What could be the postoperative and intraoperative implications of these pathologies? Because IOP is normal, the traumatic angle deformities described on gonioscopy need not be addressed surgically. The prolapsed vitreous must be removed before phacoemulsification is initiated because aspiration will cause retinal traction and extension of the zonular dialysis. Also, the dialyzed portion of the capsular bag must be supported during lens removal. If not, extension of the zonular defect, profuse vitreous prolapse into the anterior chamber, and capsular bag collapse may ensue. Although not extensive, the iridodialysis, because of its location, may lead to postoperative diplopia.
Before embarking on surgery, I would try to assess the extent of zonular weakening. Looking for possible lens tilt or phakodonesis while asking the patient to make small jerky eye movements or by gently stroking the limbus while the patient looks straight forward may be helpful.
The surgical approach would be as follows: A standard sclerocorneal incision using a bevel-up metal blade entered single plane at the posterior limbus would be performed. The incision would be offset to the 8 o'clock meridian to avoid the area of the iridodialysis. Two paracentesis openings (service ports) would then be prepared at about 11 and 5 o'clock. As the aqueous is replaced with a high-viscosity viscoelastic material, the vitreous would be pushed back toward the dialysis. After lysis of the iridocapsular synechias, a capsulorhexis would be performed with a needle placed through a service port, a forceps, or both.
Because the cortex does not appear intumescent, assistance by a diathermic capsulotome would not be necessary. During this procedure, the resilience of the zonular apparatus can again be assessed. After thorough corticocapsular hydrodissection, complete cleavage is ensured by gently spinning the lens with 2 rotation hooks placed through the service ports. The subsequent placement of a capsular tension ring may be alleviated by extending the cleavage with a low-viscosity viscoelastic material. A straight-tipped ring (e.g., Morcher) would be used to avoid entanglement with the lens cortex.
With the ring in place, the viscoelastic material would be rinsed out and an anterior chamber maintainer (ACM) inserted at 5 o'clock. The main incision would be transiently secured with a suture. A vitreous cutter would then be inserted through the inferotemporal incision and the prolapsed vitreous removed. Vitrectomy would be assisted by a spatula inserted through the superotemporal port, allowing for adequate iris manipulation and searching for and exposing residual strands. The assistant would slowly clamp the ACM infusion line while refilling the anterior chamber with a viscoadhesive material.

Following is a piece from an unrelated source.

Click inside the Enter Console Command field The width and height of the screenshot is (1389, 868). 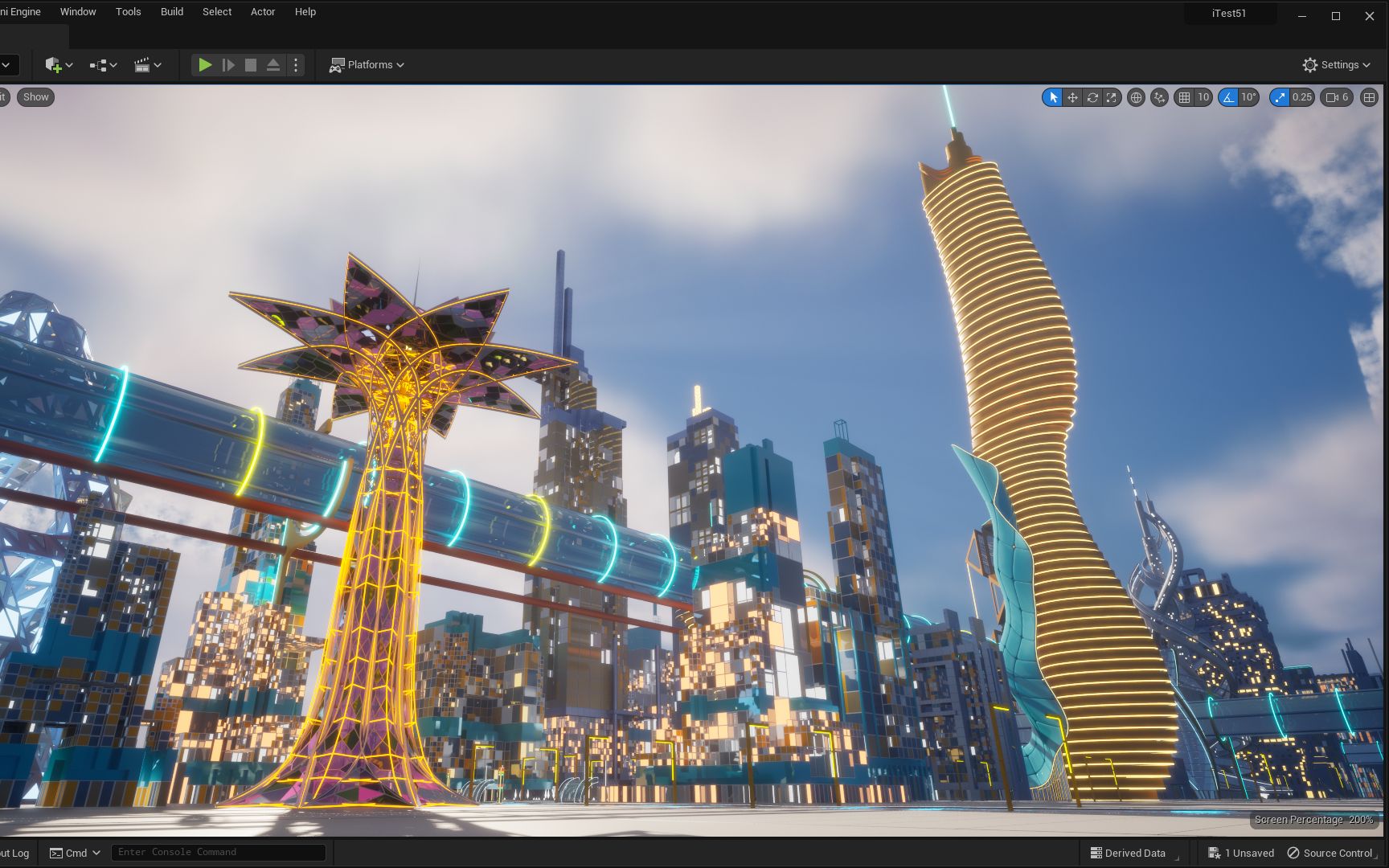tap(218, 852)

Phacoemulsification would be performed using a chop technique to avoid temporal zonular traction while the nucleus is pushed nasally. Before the phaco tip is removed, the ACM would be slowly reopened and residual cortex removed with an aspiration cannula inserted through the service ports. Again, the dialysis would be checked for vitreous strands. As the ACM is clamped, high-viscosity viscoelastic material would be injected above the dialysis to expand the capsular bag. The cataract incision would be widened for IOL implantation.
An acrylic lens (AcrySof MA60BM) would be implanted with a forceps or injector. Acrylic lenses are preferred because fibrotic contraction of the capsule must be minimized. The lens would be positioned horizontally to give additional zonular support. The viscoelastic material would then be rinsed out with acetylcholine, avoiding anterior shift of the capsular plane. Mydriasis caused by iridoplegia may be compensated for by sewing the pupil under viscoelastic material using the sliding knot technique. Increasing the stability of the cataract incision with a suture is recommended.
The iridodialysis can be addressed in 2 ways:
- Before IOL implantation, a second capsular ring with a tinted iris shield could be implanted and rotated until the shield coincides with the iridodialysis.
- Before the viscoelastic material used for IOL implantation in rinsed out, the iris base could be sutured back under gonioscopic control.
Though more efficacious, pars plana vitrectomy should be avoided because the retrolental vitreous also stabilizes the compromised zonular-capsular suspension.